My University years didn’t supply me with my musical education. I flirted with synth-pop which was my second punk rock – the Cure gave me the mood I needed. I eventually fell in love with Orange Juice and through them found the Go-Betweens. And via them, I found someone who helped to shape my listening habits for the rest of my life. I found love in a C-90 tape, one that contained REM, Husker Du, Replacements and Meatpuppets, and this is where my true musical education began – this is the music that sustained me and made me who I am. There were so many great bands, so many great shows with so many moments. I can still feel the power of the first Fugazi EP, hammering the tinny speakers in a Vauxhall and every time I hear it, I’m back there in a world full of possibilities, a melancholy aural Proustian tunnel into the past.
So far, so far from Americana, but there were other discoveries – finding Uncle Tupelo’s ‘Still Feel Gone’ in a record shop in Birmingham. Discovering the genius of Will Oldham through his association with Slint, buying the ‘The Ohio Riverboat Song’ single and playing it over and over again. Giant Sand entered my life and never left. I remember starting work at a University, where I was able to listen to music whilst working and becoming very obsessed with Smog’s ‘I Break Horses’, Bill Callahan’s first great moment.

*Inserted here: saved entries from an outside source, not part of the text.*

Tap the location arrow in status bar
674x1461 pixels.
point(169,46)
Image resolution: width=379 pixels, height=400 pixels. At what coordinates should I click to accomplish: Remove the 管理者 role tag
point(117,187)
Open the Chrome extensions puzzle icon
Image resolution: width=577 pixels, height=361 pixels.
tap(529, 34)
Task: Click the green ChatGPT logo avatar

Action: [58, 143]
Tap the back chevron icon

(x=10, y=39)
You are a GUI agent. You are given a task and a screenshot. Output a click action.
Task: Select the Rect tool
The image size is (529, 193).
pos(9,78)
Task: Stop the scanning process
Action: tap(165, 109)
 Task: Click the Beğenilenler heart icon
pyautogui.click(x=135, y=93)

There are fewer epiphanies these days, experience sandpapers off the highs and frankly, there is no time so much to fall in love with things. That was the beauty of writing for Americana-UK – it forced me to listen to things I might otherwise quickly dismiss and it makes me search for the why. Why does this sound good? Why am I reacting to it the way I am and often, why will it not stop? I have been on a sabbatical from reviewing, due to relocating for a time to Germany, and I intended to take a break from new music and to work my way through my iPod: there are 30,000 reasons for not needing new music. I decided to listen to individual songs and work my way from A to Z. I was there 26 months and I got on D. It is great to rediscover songs that I had half-forgotten, or really listen to something that I may not have paid full attention to before and it takes discipline not to magpie my way from one shiny thing to another but to stick to a disciplined review of my music and really my life.

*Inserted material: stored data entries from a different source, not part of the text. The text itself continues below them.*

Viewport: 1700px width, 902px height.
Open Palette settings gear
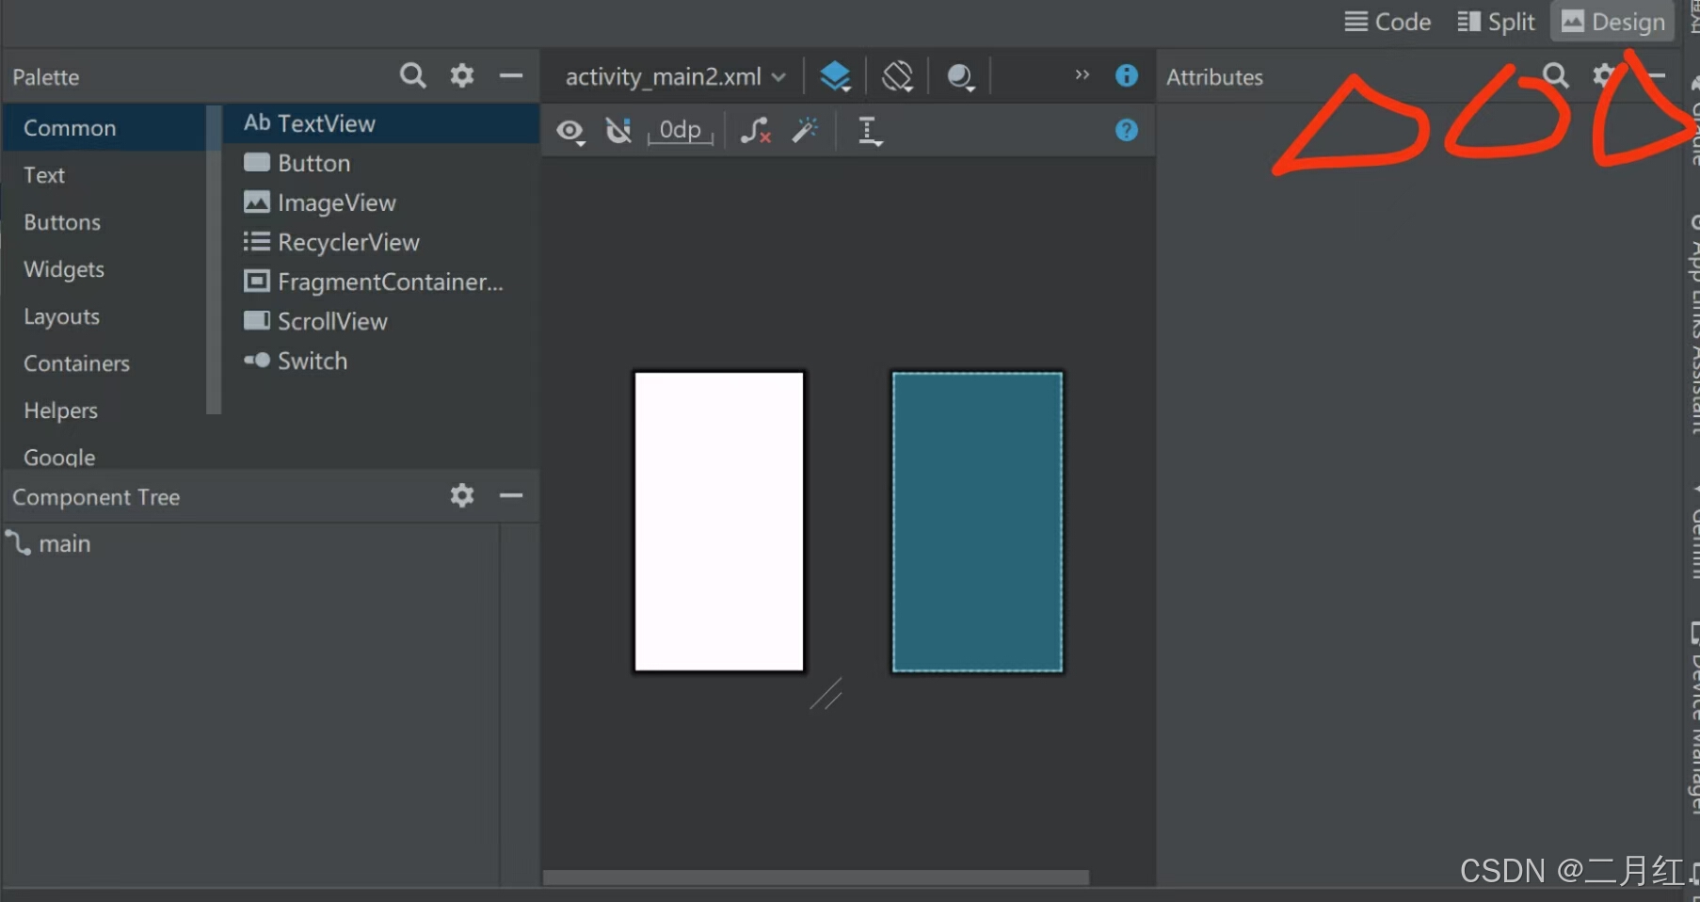pyautogui.click(x=461, y=75)
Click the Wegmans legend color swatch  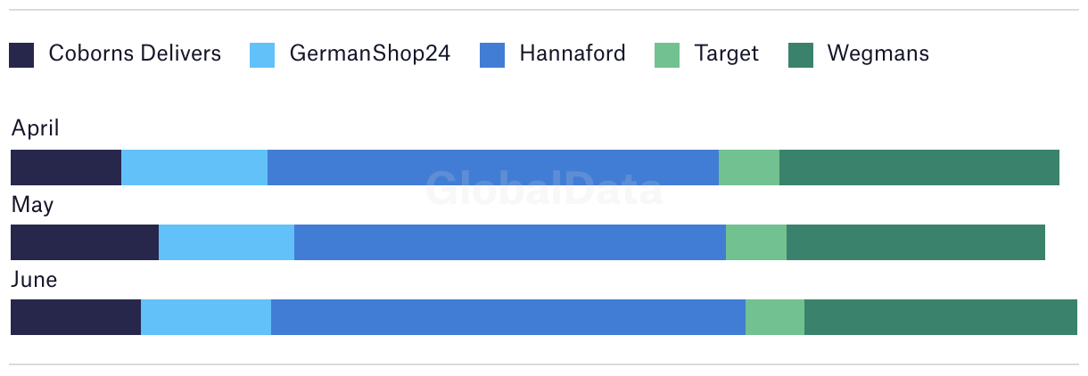point(801,55)
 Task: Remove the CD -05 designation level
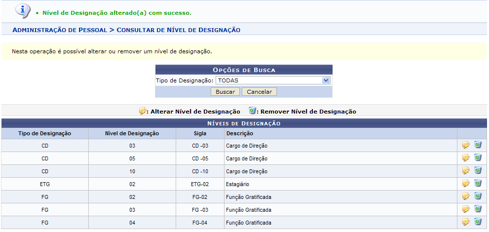(x=478, y=158)
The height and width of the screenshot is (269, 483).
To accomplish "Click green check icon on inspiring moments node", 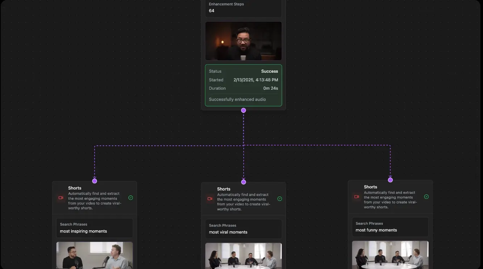I will pos(131,198).
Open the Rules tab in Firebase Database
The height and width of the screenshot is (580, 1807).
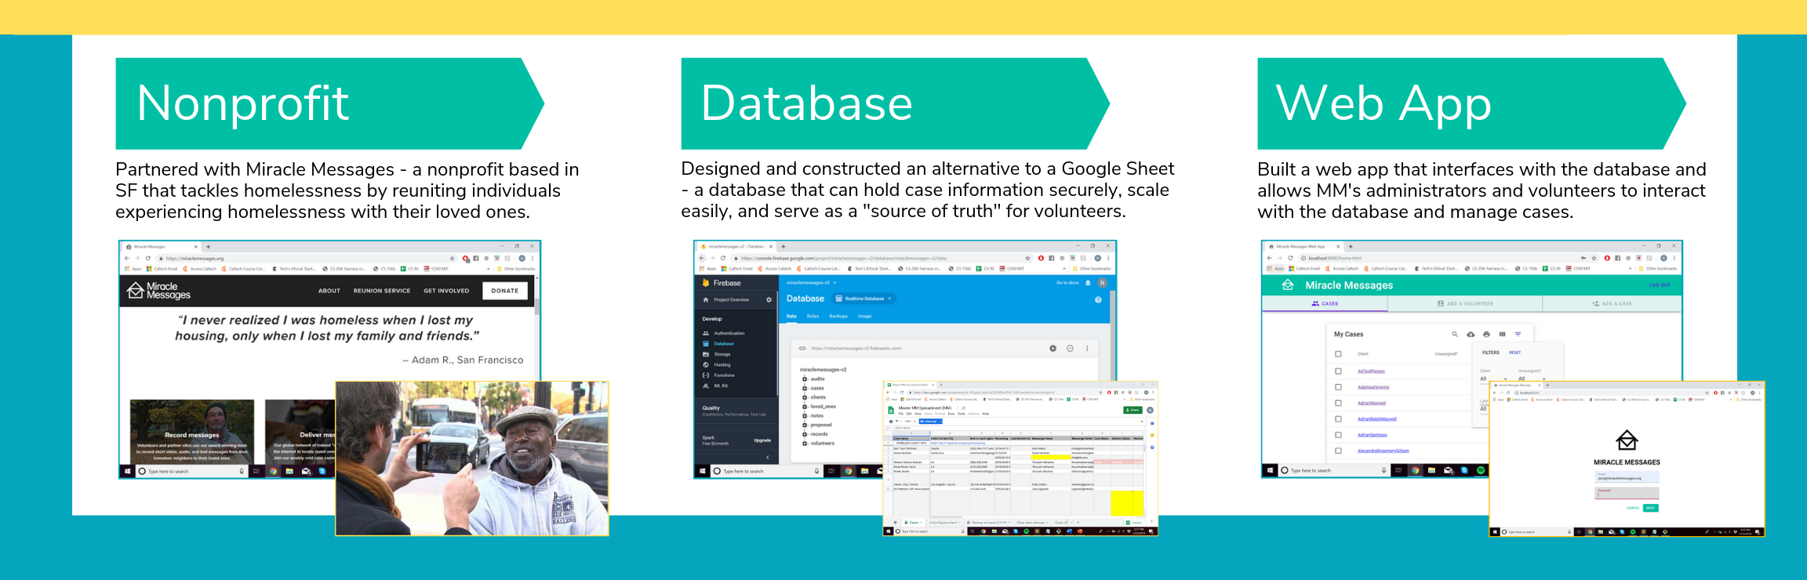(x=813, y=317)
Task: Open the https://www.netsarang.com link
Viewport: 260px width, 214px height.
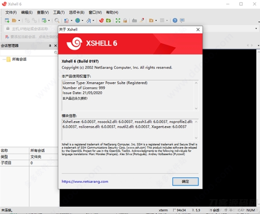Action: click(x=85, y=181)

These are songs that allowed me to release my feelings – they have sound-tracked the most important days of my life, there are songs that decorated my wedding party. Songs that felt more like friends than anything else and songs that have a communal connection, songs that hold memories and ones that hold nothing. I disappear into this world less frequently than I used to, less frequently than I thought. Like an addict that has learned to control the urge, I am not on Bandcamp every day. True my basket is full but I do not check out. I do not need to have all that I want. I won’t stop exploring and I won’t stop buying but I don’t have to have everything, I don’t need to complete things. It’s OK to have holes in my Hallelujah The Hills collection. I am not trying to fill holes in my life anymore.
The idea for this column is that by listening to the music I have collected over the last 40 (yes I cried when I realised that) it will trigger all sorts of memories, send me off down rabbit holes and provide topics for discussion. The great thing (for me) is that I will never know what will happen; the randomness of the universe will choose the content of the column for me. It could be an American A-Z type of thing, a discussion about a song or an album, a retrospective, a fragment of memory. As I write this, ‘Terryhead’ by South China is playing, a band I had forgotten about completely but I once thought worthy of my time (and maybe money). That’s exactly the type of serendipity that I’m going to rely on. Here’s to whatever comes next.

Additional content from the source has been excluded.